- Type: Cruise missile Air-launched cruise missile Anti-ship missile Submarine-launched cruise missile Land-attack missile Surface-to-surface missile
- Place of origin: Russia

Service history
- Used by: Russian Navy

Production history
- Designer: OKB-52/NPO Mashinostroyeniya Chelomey
- Designed: 1993-
- Manufacturer: NPO Mashinostroyeniya, NPO Novator^{[citation needed]}
- Produced: developed into 3M54

Specifications
- Mass: 2,600 kg (5,730 lb.) ship, submarine and coastal variants; 1,600 kg. (3,527 lb.) air-launched variant
- Length: 8.0 m
- Warhead: 300 kg (661 lb)
- Engine: Turbojet and rocket
- Propellant: Liquid, solid
- Operational range: 250 km
- Maximum speed: Cruise subsonic, Attack Mach 2.5 - 700 m/s
- Guidance system: Active Radar
- Launch platform: Standard transport launching container (TLC) for all non-air launched variants

= 3M-51 Alfa =

Russian anti-ship missile

The P-900 Alfa (or also P-900A Alfa) П-900 3М51 Альфа Alfa AFM-L, GRAU designation 3M51, is an anti-ship missile (with LACM capabilities) developed from the 3M54 Kalibr, P-800 Oniks and P-700 Granit.
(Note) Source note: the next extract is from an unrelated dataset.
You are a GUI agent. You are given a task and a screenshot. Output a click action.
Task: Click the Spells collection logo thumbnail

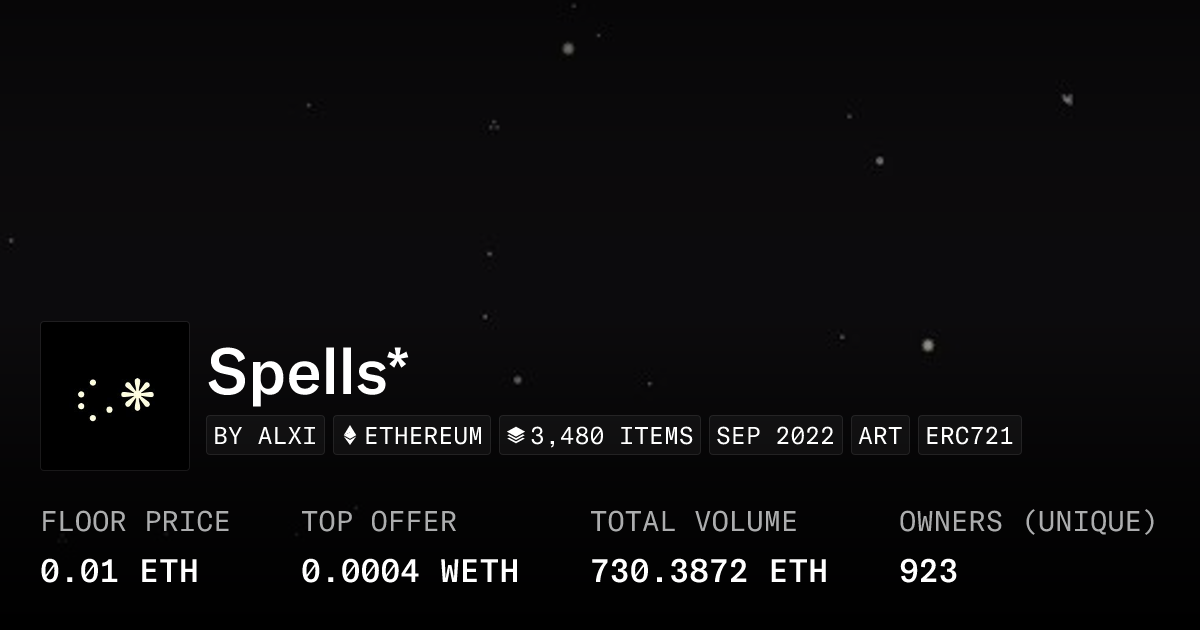tap(115, 396)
The missile has a Granit type engine. It can be operated on new Yasen-class submarine, and can be loaded on ships. Coastal versions of the anti-ship missile are under development. The missile is developed at NPO Mashinostroyeniya.

3M-51 Alfa is also designated as Novator KTRV, Morinform Agat, 3M54, 3M54E and P-900 types.

The new cruise missile was designed for use in the Russian Navy. Modernization of Kirov-class battlecruiser, other new battlecruisers, destroyers and cruisers may include 3M-51 Alfa that can be refitted on ships with existing Zircon, Grom Meteorit, GELA, P1200 Bolid or P-1000 Vulkan missile launchers.

Despite a secrecy surrounding the new missile, it can be presumed that it holds promise as an exportable weapons system.